E segue o lindo contarilho. Pensa depois nos seus queridos mortos; o marido, que doze anos antes, numa noite como esta, estivera sentado naquele mesmo taburno, encostado à córa do forno, rezando ao Menino-Deus, com os netinhos sobre os joelhos; nos filhos queridos; no pai, na mãe e nos irmãos, já todos no Reino da Glória, e que não esperarão muito, que ela se lhes vá juntar. Quem sabe se chegará a outro Natal! Ah! não! Não chegará!
Dentro de si, vai um mundo de pensamentos, a correr à desfilada! Já mais de oitenta natais passaram por ela -- alegres uns, bem tristes, outros. O seu corpo mirrado de velhez e entorpecido pelo frio de tantos invernos, não chegará até às neves do futuro Natal. Estava ali, ainda viva, fitando aquele canhoto, que ardia com chama azulada, para aquecer as almas santas, dos que da casa se foram -- ora a gozarem da Bem-aventurança eterna.

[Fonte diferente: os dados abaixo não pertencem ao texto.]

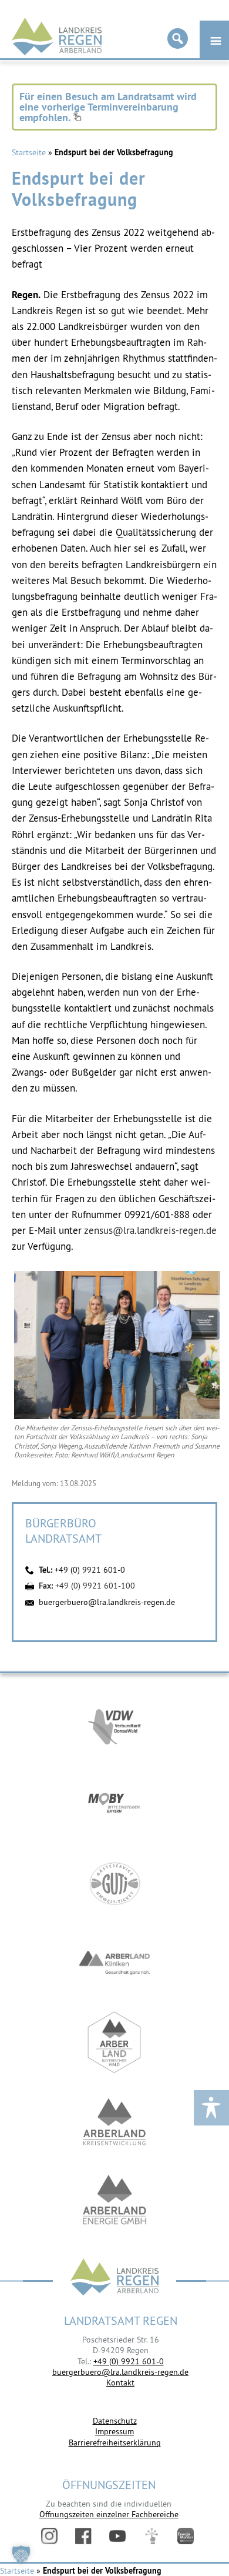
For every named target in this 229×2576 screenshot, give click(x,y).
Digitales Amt (151, 2536)
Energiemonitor (185, 2536)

Quase meia-noite. Tudo debandou. A velhinta vela, ainda, meio acordada, meio dormente. Começa o solilóquio com os mortos:
-- «António! Que triste é este Natal, sem ti! Teresinha! Que saudades, querida filha, que saudades! Aquece a tua alminha, menina, ao lume da nossa lareira. O teu lugar era aqui, ao meu lado... E tu, Manuel? E tu, João? Aconchegai-vos, filhos! Faz tanto frio lá fora!»

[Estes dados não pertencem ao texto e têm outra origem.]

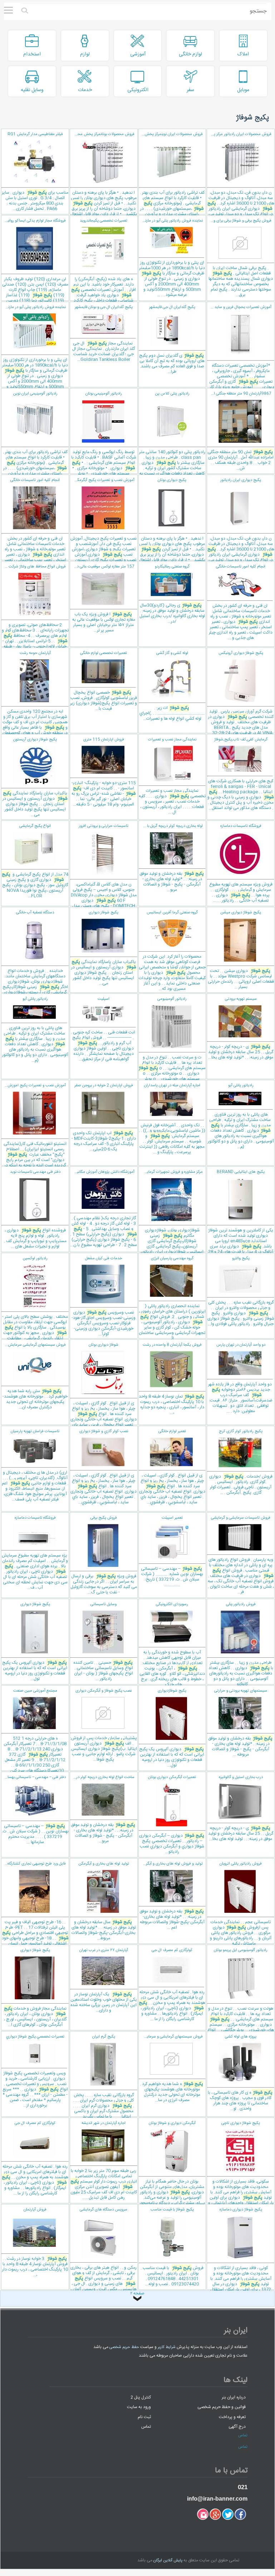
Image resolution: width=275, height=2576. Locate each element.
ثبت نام (144, 2416)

Quando for a sua vez -- quam sabe, se já no primeiro Natal -- a sua alma, se Deus o permitir, virá, também aquecer-se às cinzas daquele lar. Consola-a essa ideia. Está sendo pesada na terra: a morte libertá-la-á do peso dos anos e dar-lhe-á descanso na eternidade imensurável -- mistério que só Deus conhece.



Lapinhas do Natal, Braga, Editora Pax, 1964, pp. 25-31.

nota -
Natal idílico, a que nem a pobreza endémica resistia. Só a morte, porém. Só a saudade dos mortos carrega a noite com os tons mais escuros, naquele Natal, em todos os Natais de qualquer família.